This is where we are right now. It’s a racial stalemate we’ve been stuck in for years. Contrary to the claims of some of my critics, black and white, I have never been so naïve as to believe that we can get beyond our racial divisions in a single election cycle, or with a single candidacy – particularly a candidacy as imperfect as my own.

But I have asserted a firm conviction – a conviction rooted in my faith in God and my faith in the American people – that working together we can move beyond some of our old racial wounds, and that in fact we have no choice is we are to continue on the path of a more perfect union.

For the African-American community, that path means embracing the burdens of our past without becoming victims of our past. It means continuing to insist on a full measure of justice in every aspect of American life. But it also means binding our particular grievances – for better health care, and better schools, and better jobs - to the larger aspirations of all Americans — the white woman struggling to break the glass ceiling, the white man whose been laid off, the immigrant trying to feed his family. And it means taking full responsibility for own lives – by demanding more from our fathers, and spending more time with our children, and reading to them, and teaching them that while they may face challenges and discrimination in their own lives, they must never succumb to despair or cynicism; they must always believe that they can write their own destiny.

Ironically, this quintessentially American – and yes, conservative – notion of self-help found frequent expression in Reverend Wright’s sermons. But what my former pastor too often failed to understand is that embarking on a program of self-help also requires a belief that society can change.

The profound mistake of Reverend Wright’s sermons is not that he spoke about racism in our society. It’s that he spoke as if our society was static; as if no progress has been made; as if this country – a country that has made it possible for one of his own members to run for the highest office in the land and build a coalition of white and black; Latino and Asian, rich and poor, young and old — is still irrevocably bound to a tragic past. But what we know — what we have seen – is that America can change. That is true genius of this nation. What we have already achieved gives us hope – the audacity to hope – for what we can and must achieve tomorrow.

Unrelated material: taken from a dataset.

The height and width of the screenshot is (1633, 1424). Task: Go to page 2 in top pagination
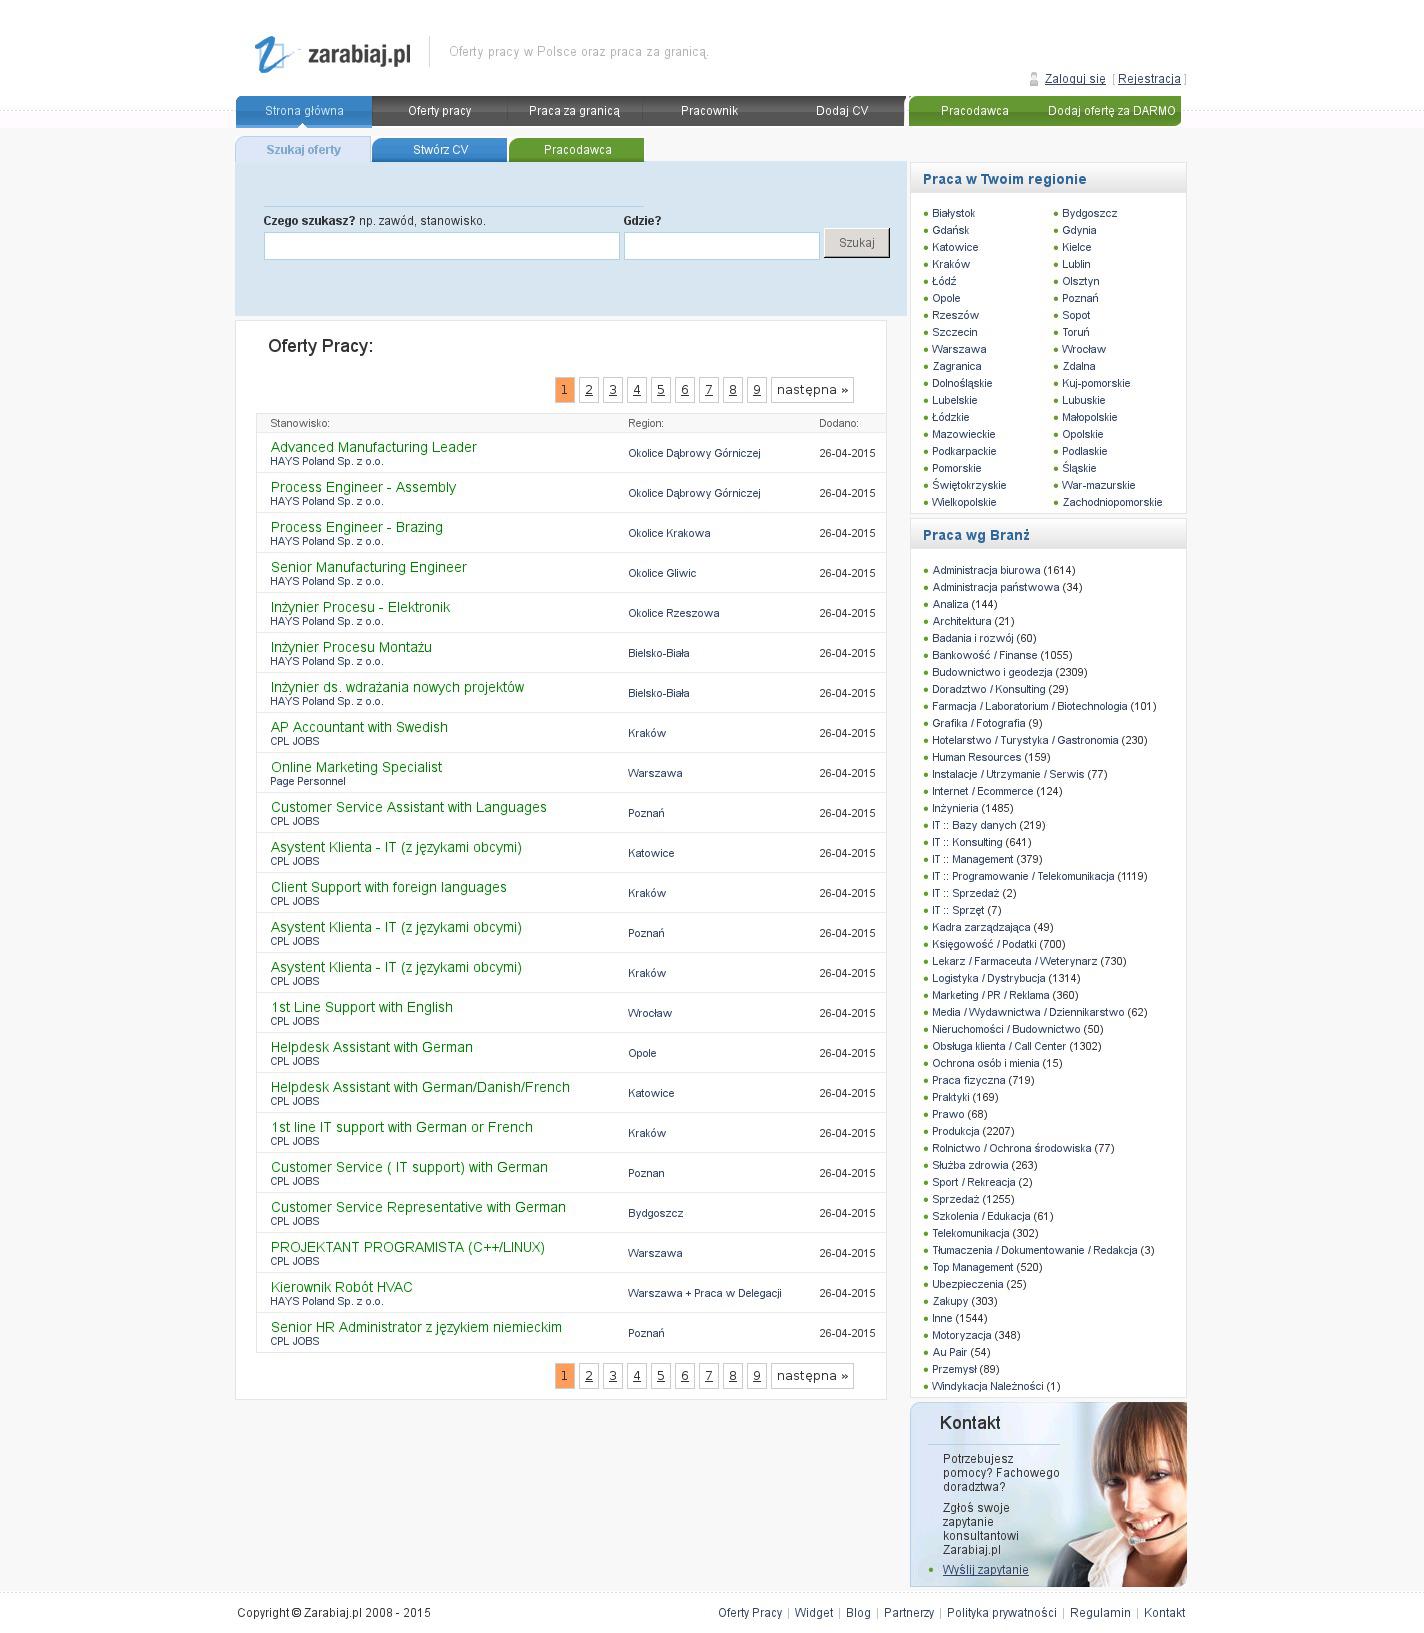589,390
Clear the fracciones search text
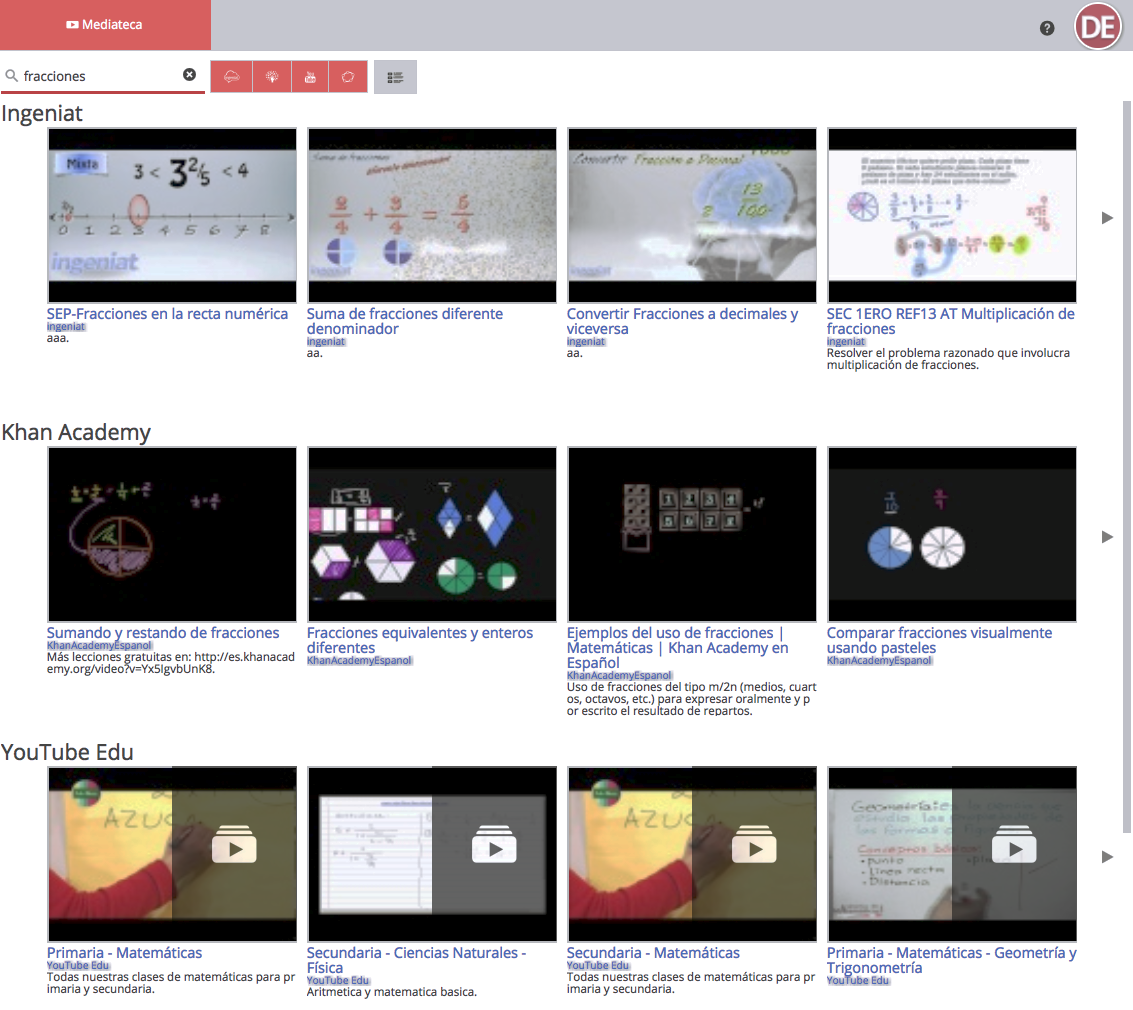Image resolution: width=1133 pixels, height=1010 pixels. point(189,75)
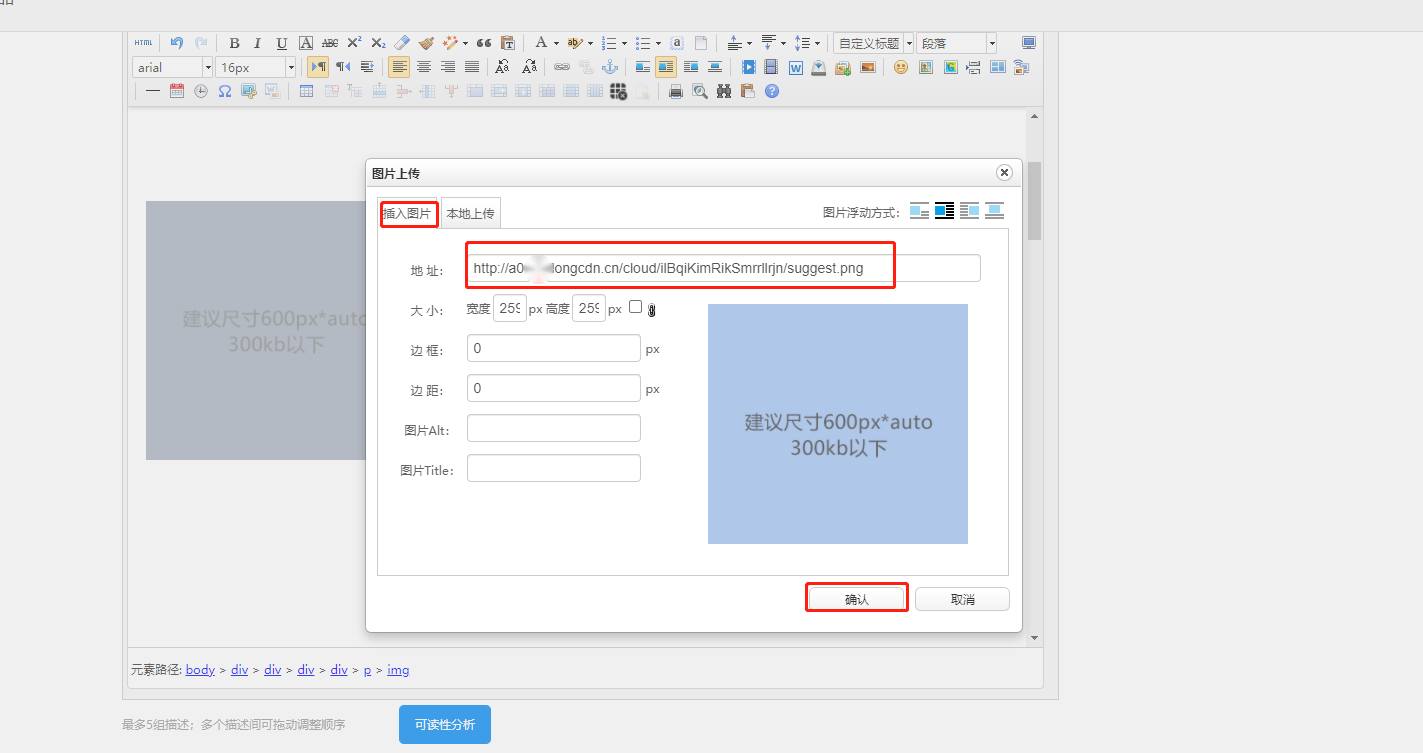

In the white community, the path to a more perfect union means acknowledging that what ails the African-American community does not just exist in the minds of black people; that the legacy of discrimination - and current incidents of discrimination, while less overt than in the past - are real and must be addressed. Not just with words, but with deeds – by investing in our schools and our communities; by enforcing our civil rights laws and ensuring fairness in our criminal justice system; by providing this generation with ladders of opportunity that were unavailable for previous generations. It requires all Americans to realize that your dreams do not have to come at the expense of my dreams; that investing in the health, welfare, and education of black and brown and white children will ultimately help all of America prosper.

In the end, then, what is called for is nothing more, and nothing less, than what all the world’s great religions demand – that we do unto others as we would have them do unto us. Let us be our brother’s keeper, Scripture tells us. Let us be our sister’s keeper. Let us find that common stake we all have in one another, and let our politics reflect that spirit as well.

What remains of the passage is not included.